PPE compliance in industrial safety contexts varies across zones, operations, and local HSE procedures. In that context, a spot check is often insufficient: flows are continuous, situations evolve, and the gap between “defined rule” and “applied rule” shows up over time. A real-time approach aims to detect gaps, contextualize risk, and produce actionable outputs for field teams and HSE leaders—without disrupting production.
Operationally, sites are highly diverse: PPE types, zone-specific tolerances, lighting changes, occlusions, crowd density, and mixed outfits. The challenge is not only recognizing an object, but producing a signal stable enough to be used in an HSE process. That means limiting false positives, avoiding alert fatigue, and linking detected events to explicit compliance rules (zone, time, criticality).

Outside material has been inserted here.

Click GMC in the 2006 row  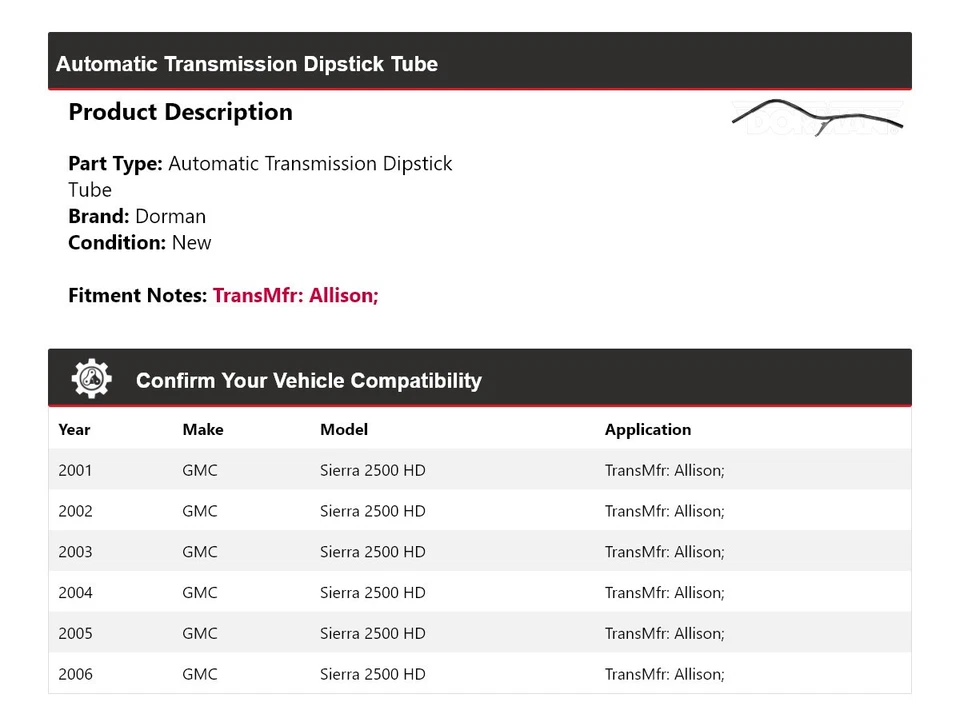(199, 675)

From video signal to qualified incident
The pipeline relies on a structured perception chain: PPE detection, temporal tracking of people, zone-rule application, then event and report generation. The goal is to turn visual observations into qualified incidents and consolidated indicators usable for reporting and audit.

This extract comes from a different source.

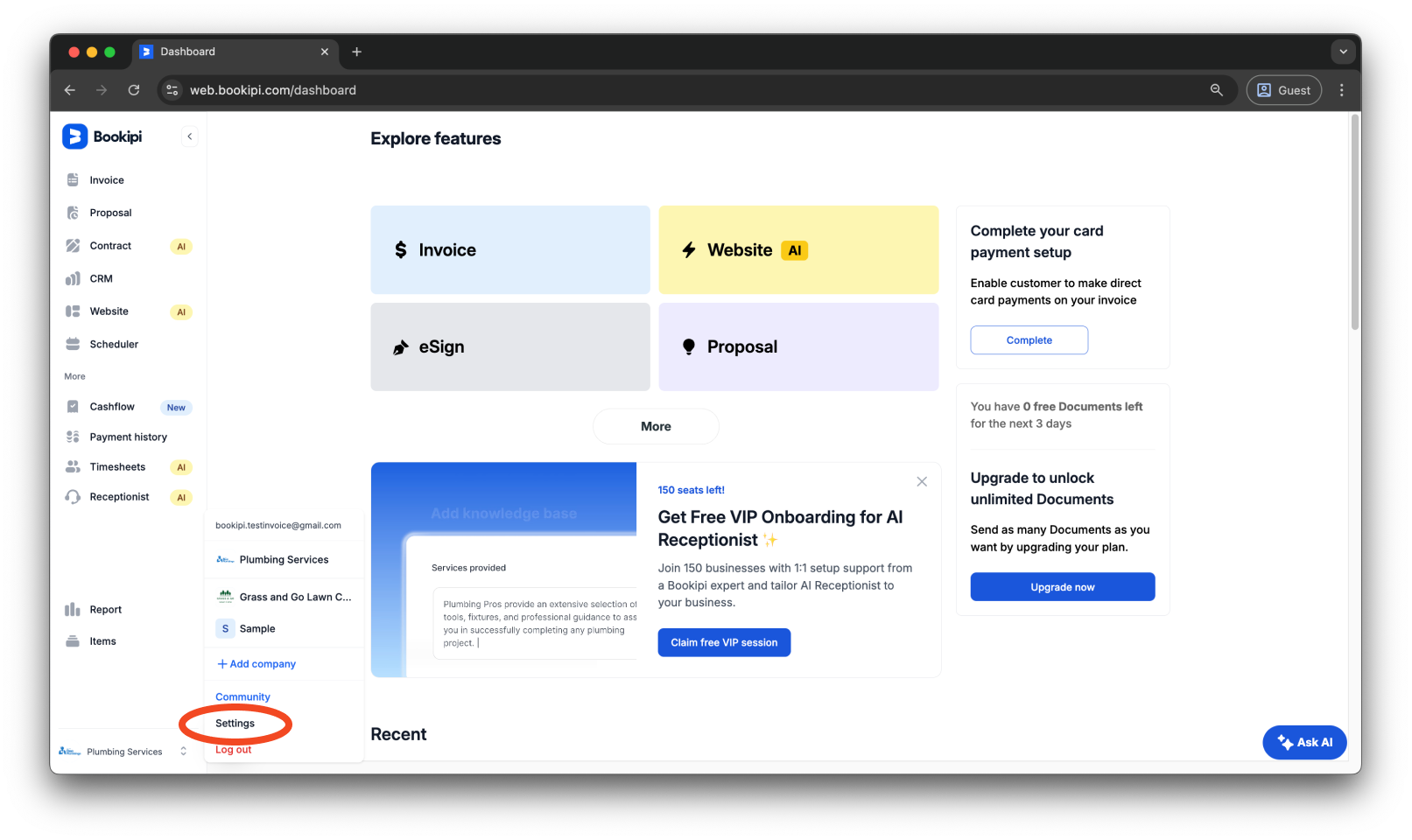
Task: Click the Upgrade now button
Action: click(1062, 587)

Parameters (zones, thresholds, escalation rules) can be tuned to reflect site constraints and expected tolerance, producing a stable, actionable, audit-ready signal.
Correct wear vs incorrect wear
Compliance is not just “present / absent”. In critical cases, we distinguish correct wear from incorrect wear (positioning, fastening, partial wear) to avoid counting as compliant PPE that does not protect. Result: fewer ambiguous alerts and a signal closer to real HSE criteria in the field.
Zone rules and proportional alerts
Zone context completes the system. Raw detection without environmental rules tends to produce a hard-to-use signal. Explicit rules (risk zone, required PPE, tolerance duration, confidence threshold) qualify events and enable proportional alerts.
The aim is to protect attention: alerts should be rare, justified, and aligned with existing routines—rather than a constant stream of notifications.
Consolidated supervision and reporting
Supervision relies on consolidated reporting for analysis and continuous improvement. A dashboard groups incidents by zone, period, and PPE type, highlighting trends and recurrence. This links compliance to concrete actions—signage adjustments, targeted reminders, circulation changes, or procedure updates—aiming for measurable, auditable follow-up.
Operational impact
At ARCY, the expected impact is operational: reduce risky situations, make compliance measurable, and provide steering support for safety leaders. A continuous approach also distinguishes isolated deviations from recurring issues, helping prioritize corrective actions.